Рерберг явился в Санта — Маргериту. Да, прямо так, в открытую, при этом не к Маше, а ко мне.
Гостиничный служка, доложивший о его приходе, заметил:
— Синьор Рерберг просил сказать, что ждет вас в холле…
Я работал весь день, разбирая прессу, которая почтила своим вниманием Рапалло, и поход к морю был благом.
— Не гневайтесь на меня, Николай Андреевич, пожалуйста, что я пришел вот так, — хочу разговора… Я пришел, чтобы сказать вам нечто такое, что вам никто не скажет…

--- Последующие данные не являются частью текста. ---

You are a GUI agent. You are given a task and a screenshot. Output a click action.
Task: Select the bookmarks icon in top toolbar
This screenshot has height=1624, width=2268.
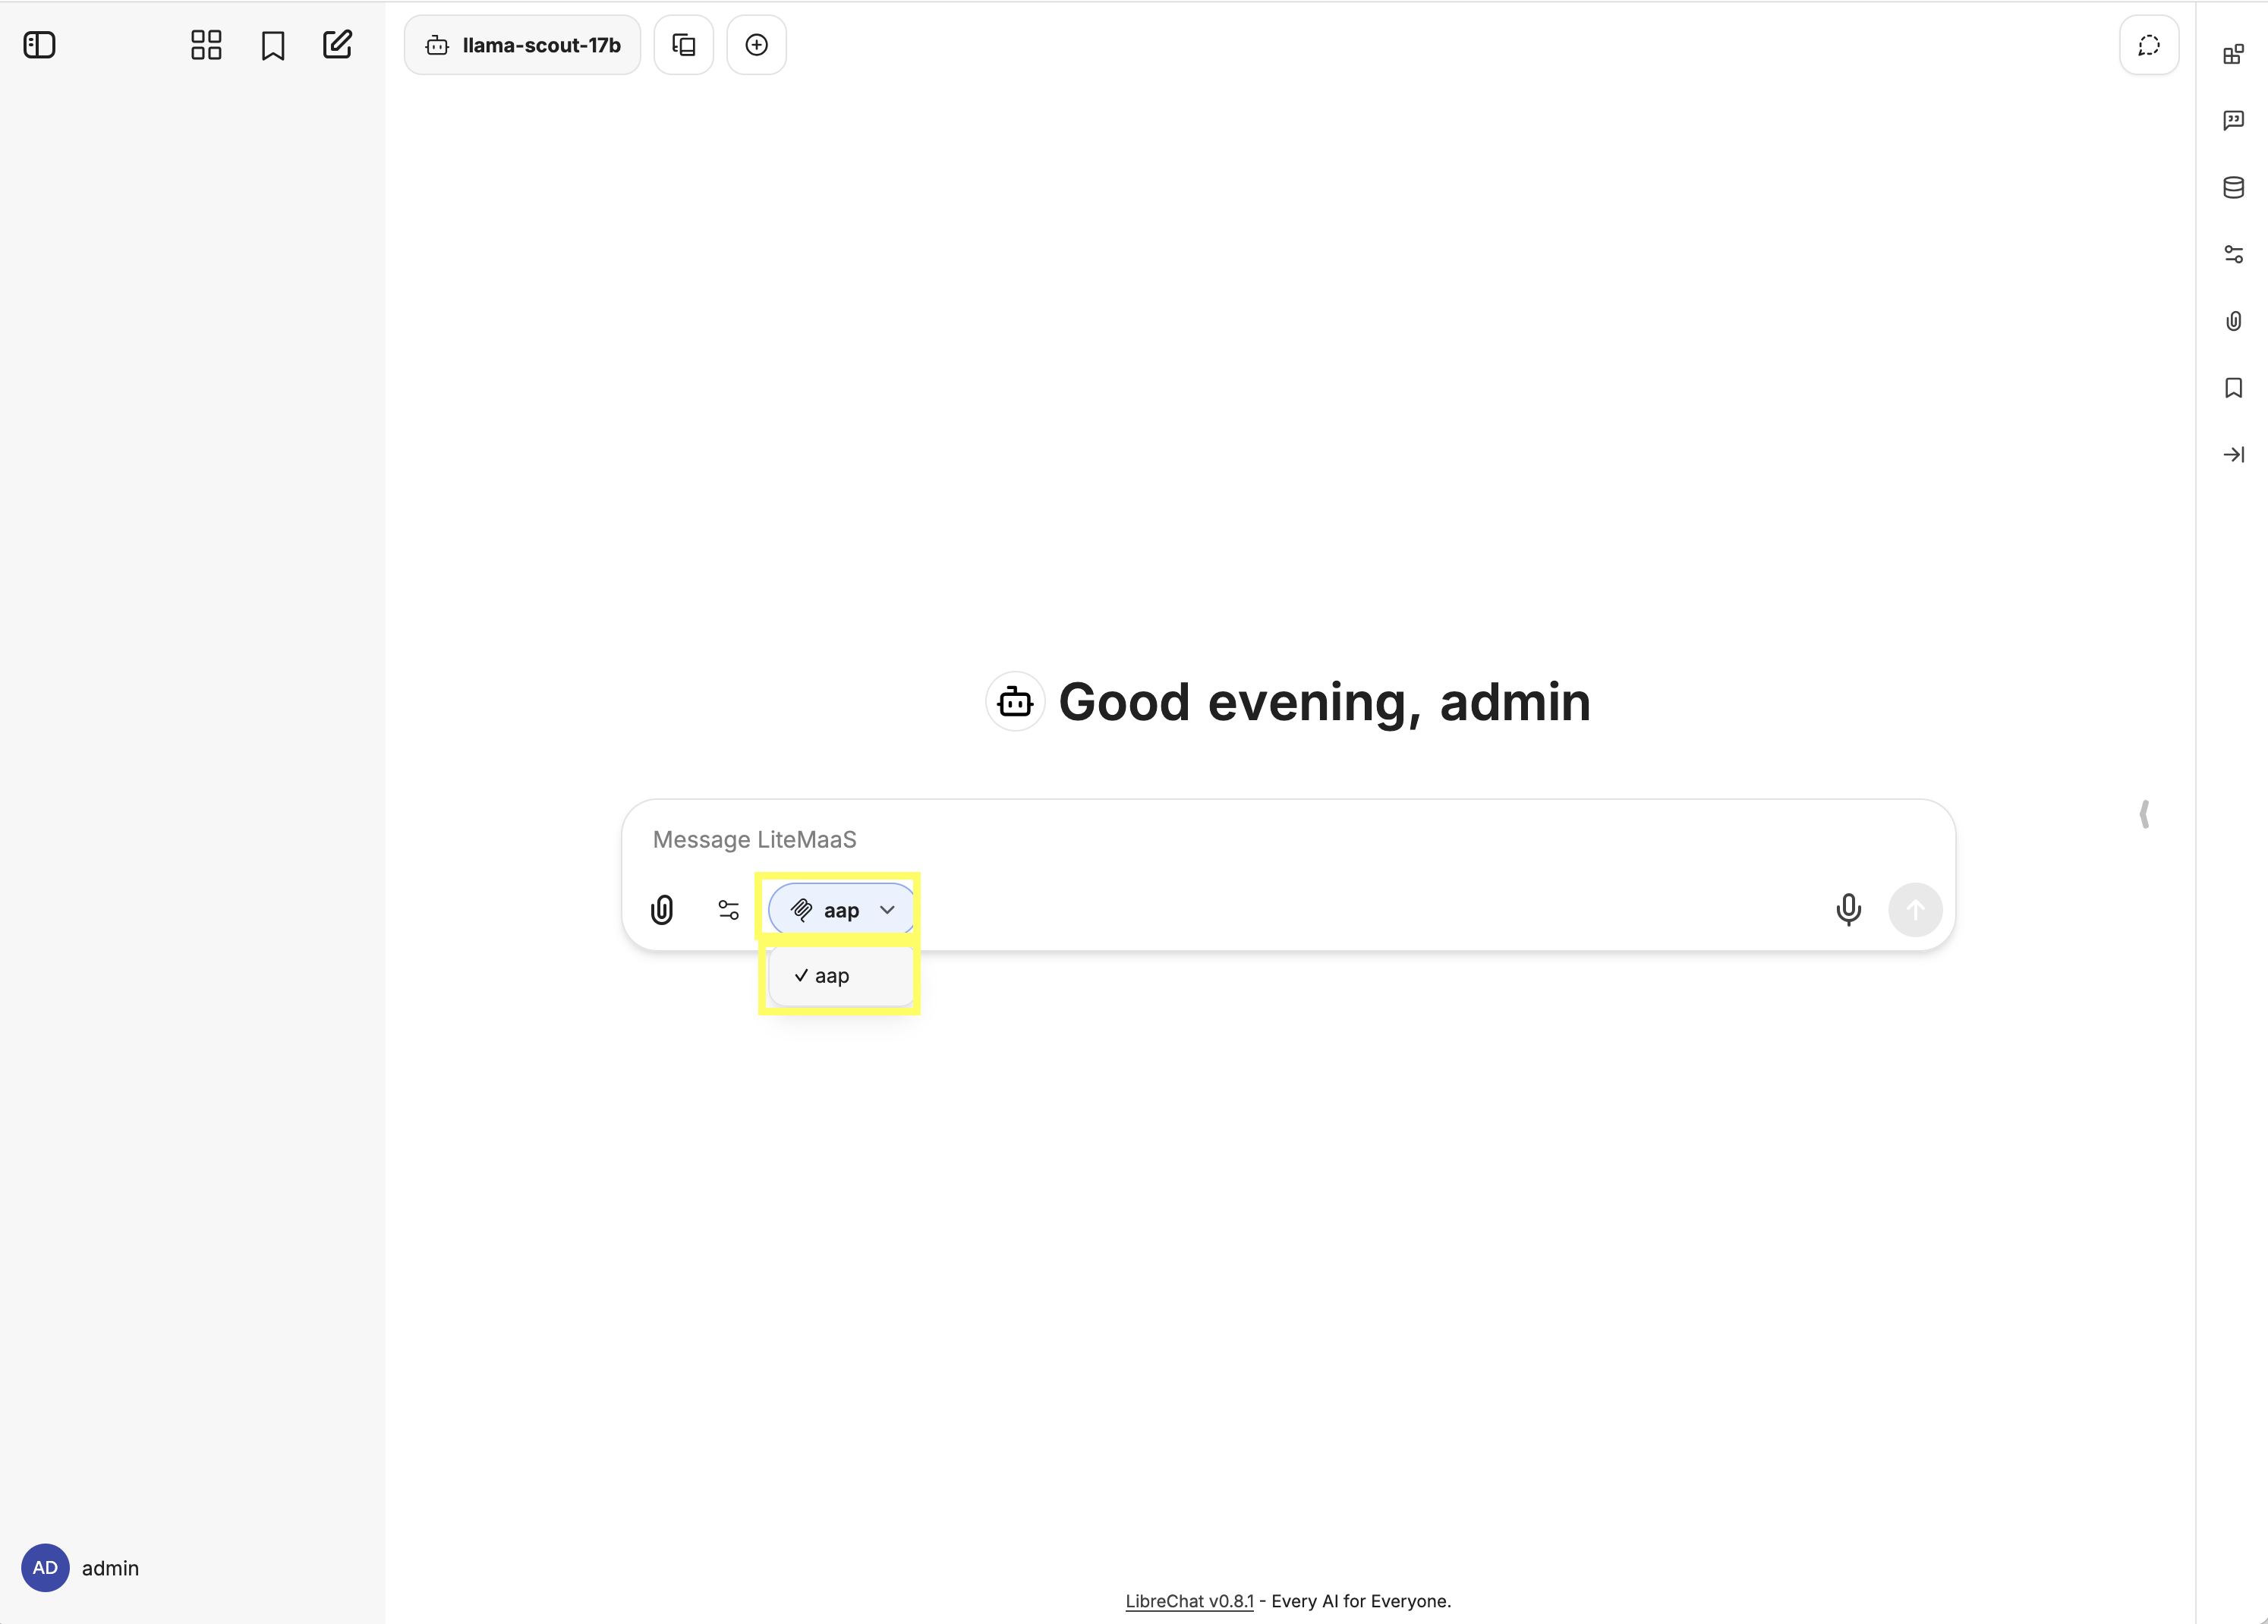[x=272, y=44]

Никогда прежде он не был так категоричен.
— Да?
— Знаете, что меня удивило? Это то, что вы привезли сюда Манюню. — Он звал ее так еще давным–давно, в Сестри. — Простите меня, если я скажу книжно: так можно сделать, если веришь в человека, а значит, веришь в себя. Вот я и сказал вам все, что хотел сказать…
Я не сдержал смеха:
— Нет, Игорь, ты не все сказал, честное слово, не все!
Он смутился:
— Тогда слушайте остальное: скажите ей, чтобы она осталась, — вы–то знаете, Николай Андреевич, что я люблю ее.
— А почему бы тебе не переговорить с нею самому, Игорь? Не веришь в свои силы?
Он встал и, подняв камень, замахнулся и пустил его над водой. Штилевое море с полированной гладью будто стало холмистым, и это обнаружил летящий камень: он сшибал маковки этих холмов, при этом получился пунктир очень точный.
— Нет, я верю, но лучше, если скажете ей вы, Николай Андреевич… Если трудно, я помогу.
— Как ты мне можешь помочь, Игорь? — не сдержал я смеха, наверно, смех мой прозвучал издевкой над Рербергом, грубой издевкой. — Ты понимаешь, что говоришь?